* WHAT TO DO: Excluding pictures, retype the line with "This screenshot has width=303, height=220." and each line that follows it to the end of the data below, word for word.

* GIVEN ENTRIES:
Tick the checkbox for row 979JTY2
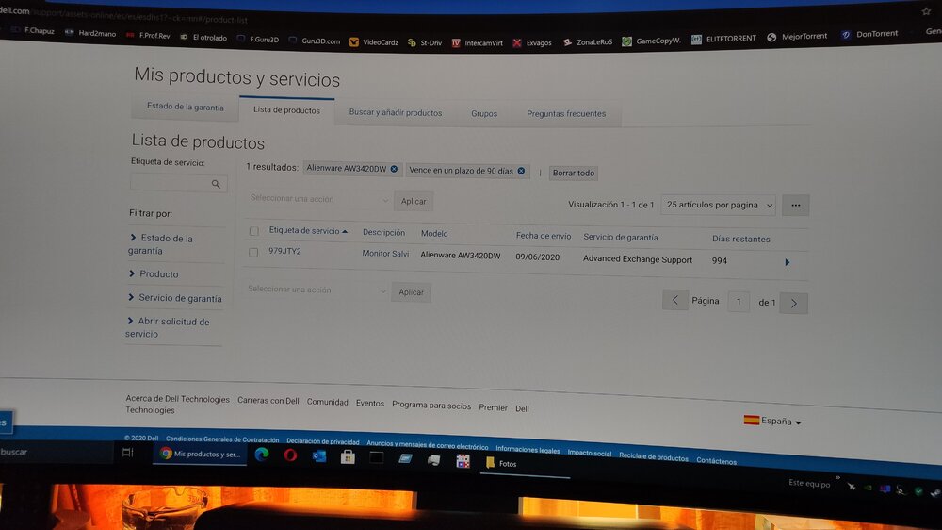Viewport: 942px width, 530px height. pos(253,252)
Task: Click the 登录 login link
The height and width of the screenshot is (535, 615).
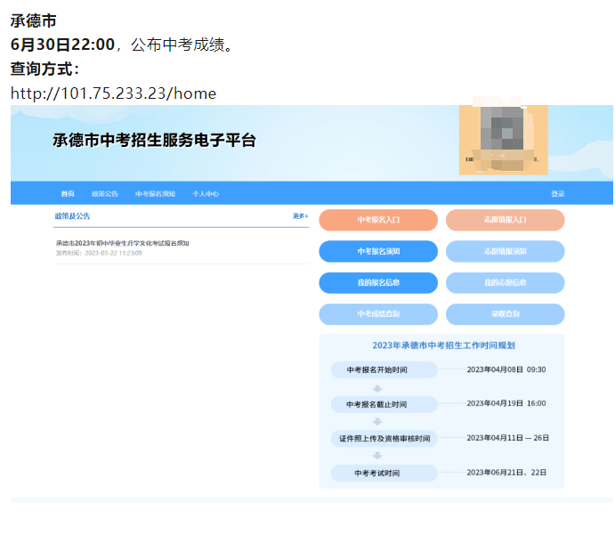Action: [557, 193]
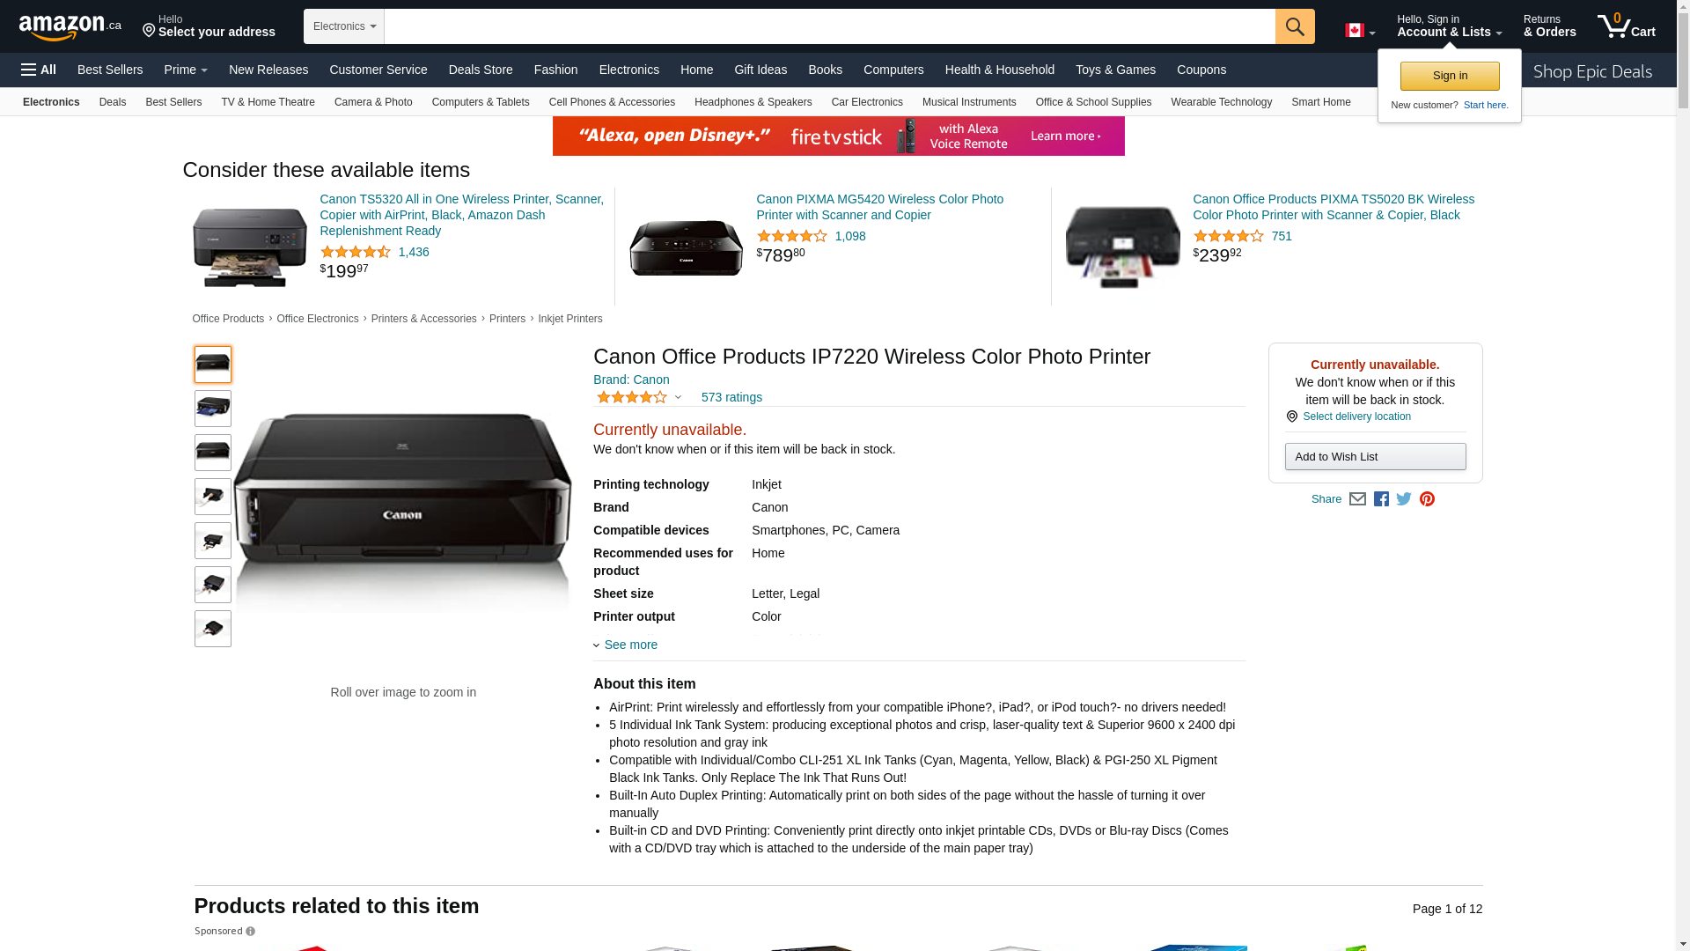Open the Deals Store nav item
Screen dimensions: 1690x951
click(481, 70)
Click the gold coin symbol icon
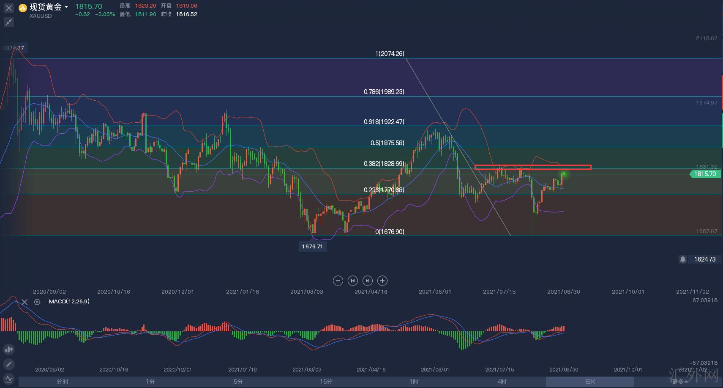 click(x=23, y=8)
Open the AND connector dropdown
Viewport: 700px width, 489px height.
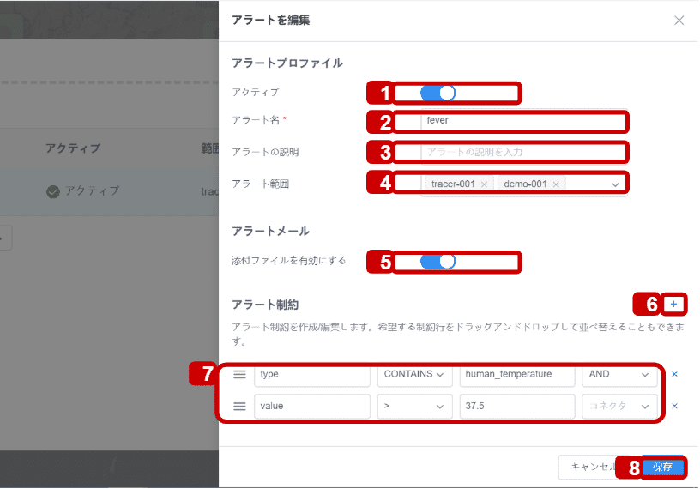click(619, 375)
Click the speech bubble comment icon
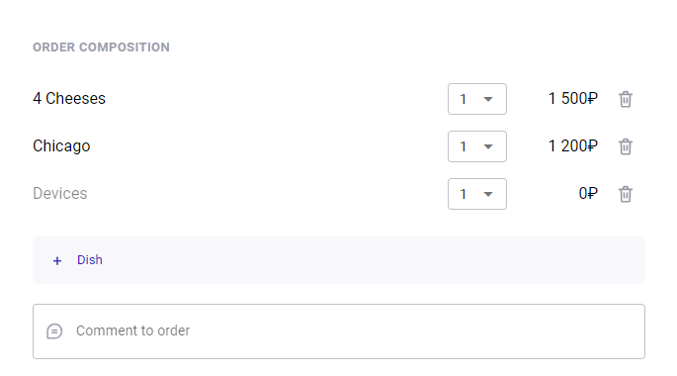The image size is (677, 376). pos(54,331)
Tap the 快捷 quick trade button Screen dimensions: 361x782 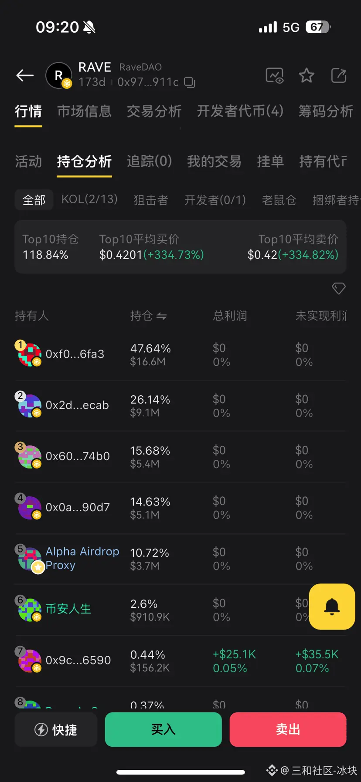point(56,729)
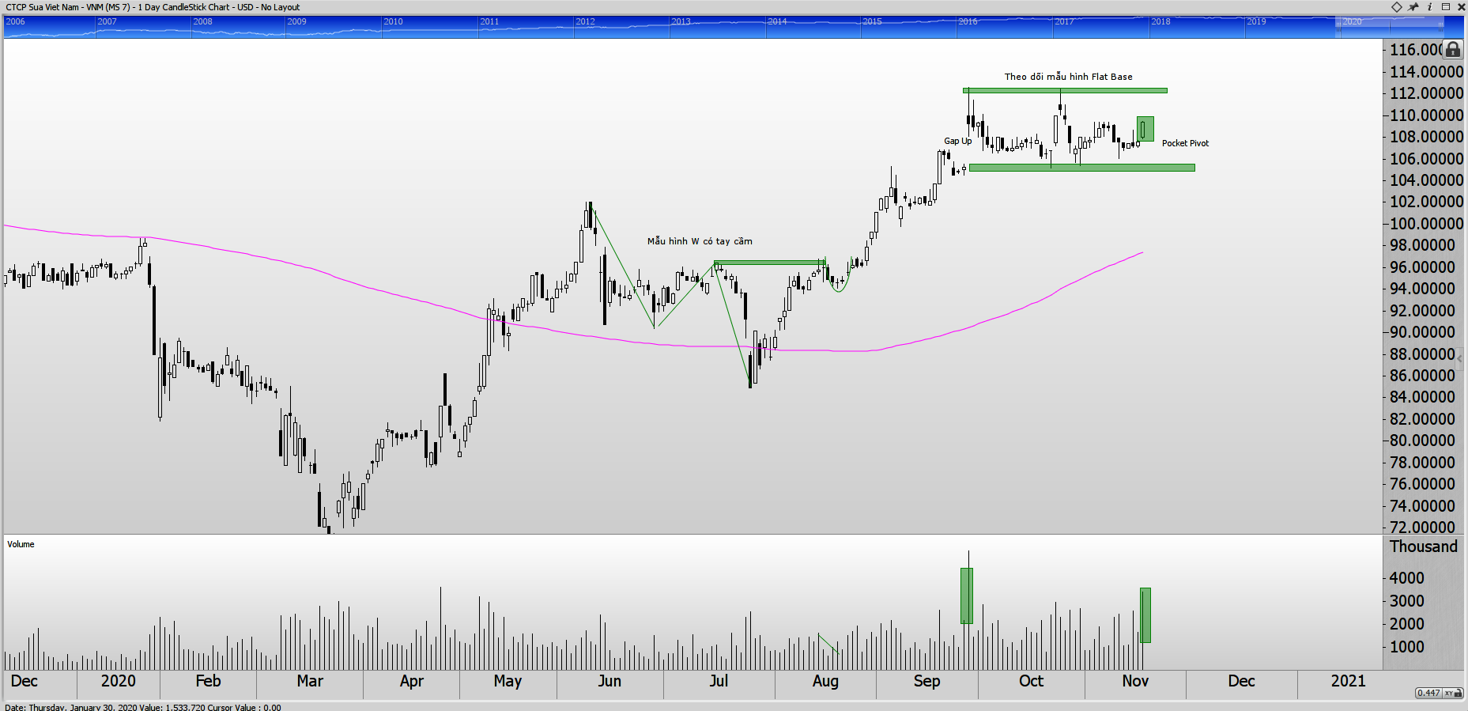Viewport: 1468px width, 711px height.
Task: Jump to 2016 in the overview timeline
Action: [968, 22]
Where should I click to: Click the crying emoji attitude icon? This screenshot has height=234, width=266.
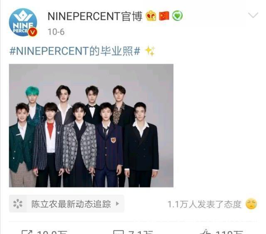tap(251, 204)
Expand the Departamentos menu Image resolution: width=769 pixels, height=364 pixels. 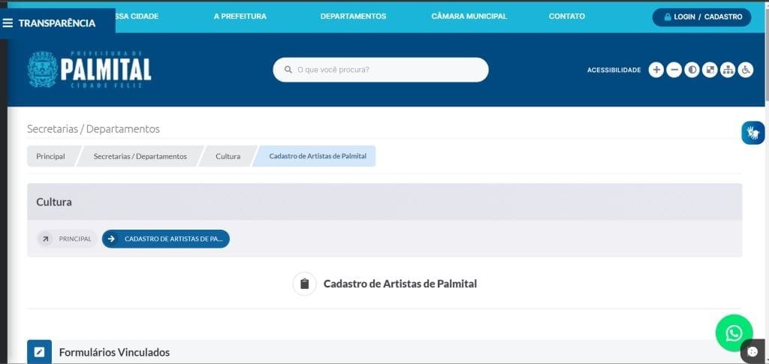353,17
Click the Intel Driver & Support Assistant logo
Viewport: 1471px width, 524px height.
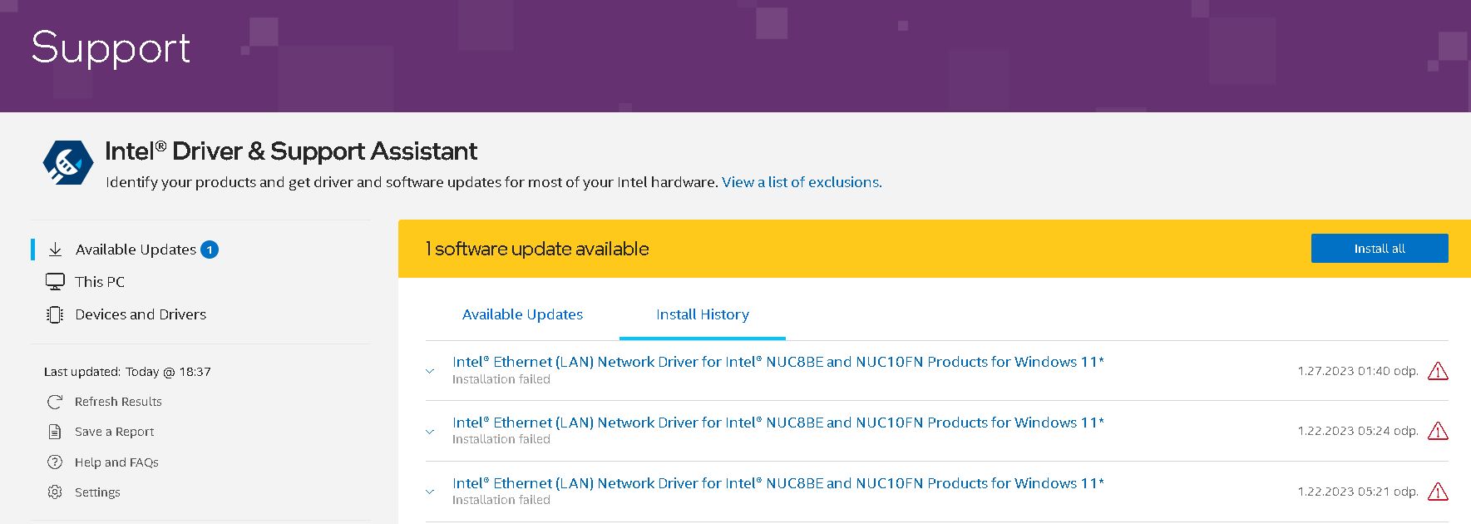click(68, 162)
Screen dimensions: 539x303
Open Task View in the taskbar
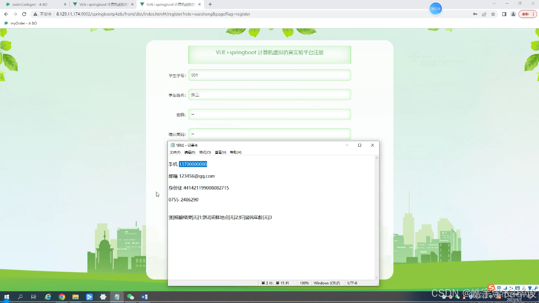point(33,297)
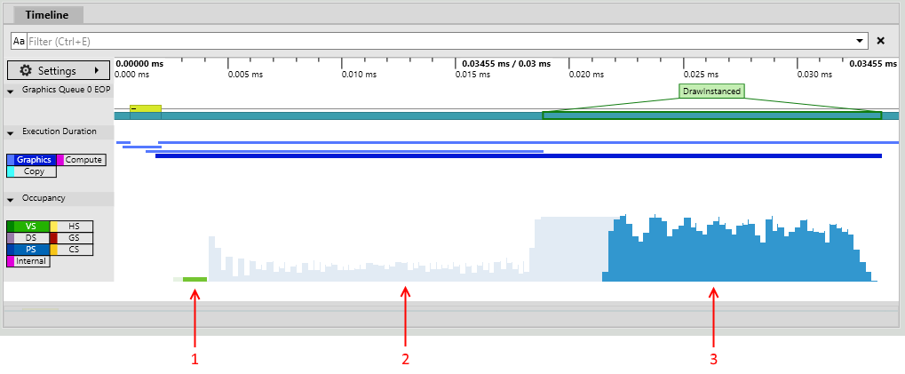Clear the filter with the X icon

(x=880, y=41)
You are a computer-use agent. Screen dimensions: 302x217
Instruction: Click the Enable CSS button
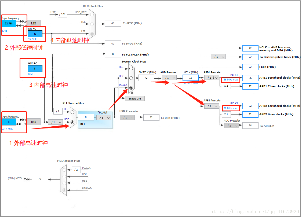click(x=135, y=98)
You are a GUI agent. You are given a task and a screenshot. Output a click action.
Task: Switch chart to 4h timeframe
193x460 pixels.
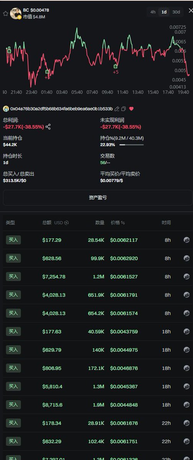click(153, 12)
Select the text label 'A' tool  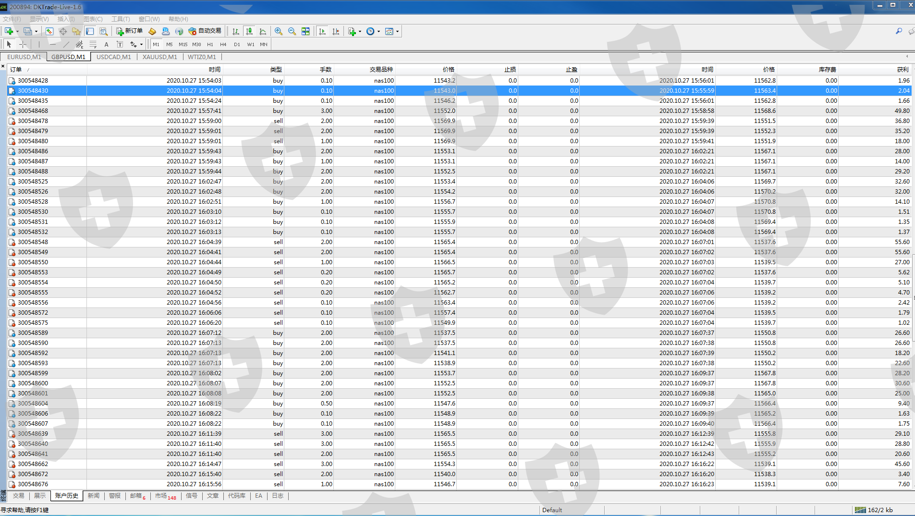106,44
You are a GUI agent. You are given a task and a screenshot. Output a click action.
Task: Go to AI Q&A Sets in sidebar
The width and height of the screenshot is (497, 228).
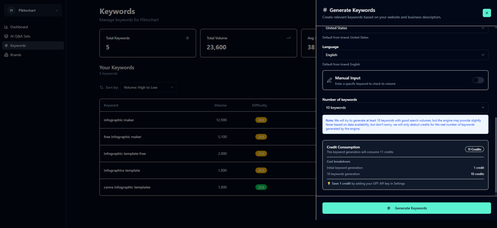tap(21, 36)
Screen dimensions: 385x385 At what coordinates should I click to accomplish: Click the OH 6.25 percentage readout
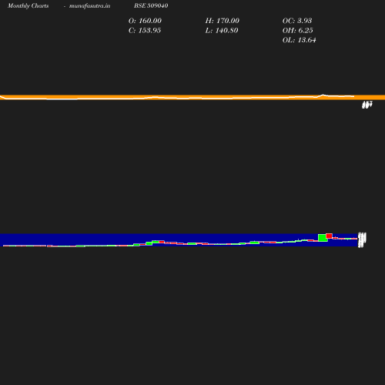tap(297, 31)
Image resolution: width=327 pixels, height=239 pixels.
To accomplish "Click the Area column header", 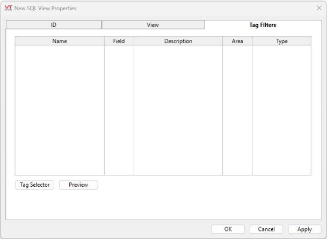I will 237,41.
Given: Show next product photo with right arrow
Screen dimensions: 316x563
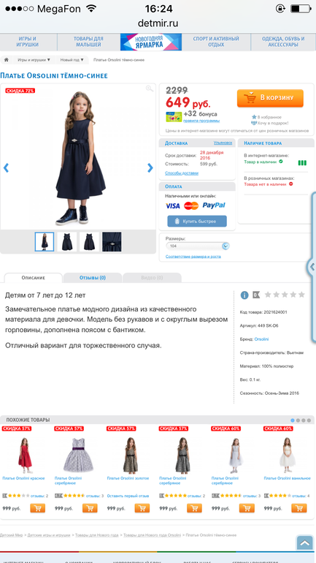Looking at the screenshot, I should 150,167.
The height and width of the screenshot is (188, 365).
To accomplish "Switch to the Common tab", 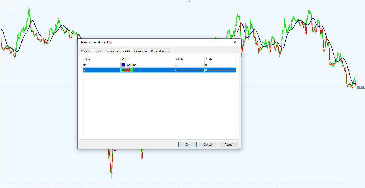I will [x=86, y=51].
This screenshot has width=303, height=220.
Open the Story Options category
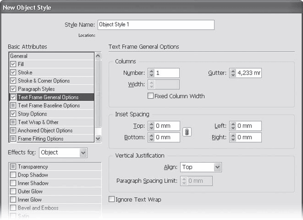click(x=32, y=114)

* TASK OUTPUT:
This screenshot has width=303, height=220.
Open the Story Options category
click(x=32, y=114)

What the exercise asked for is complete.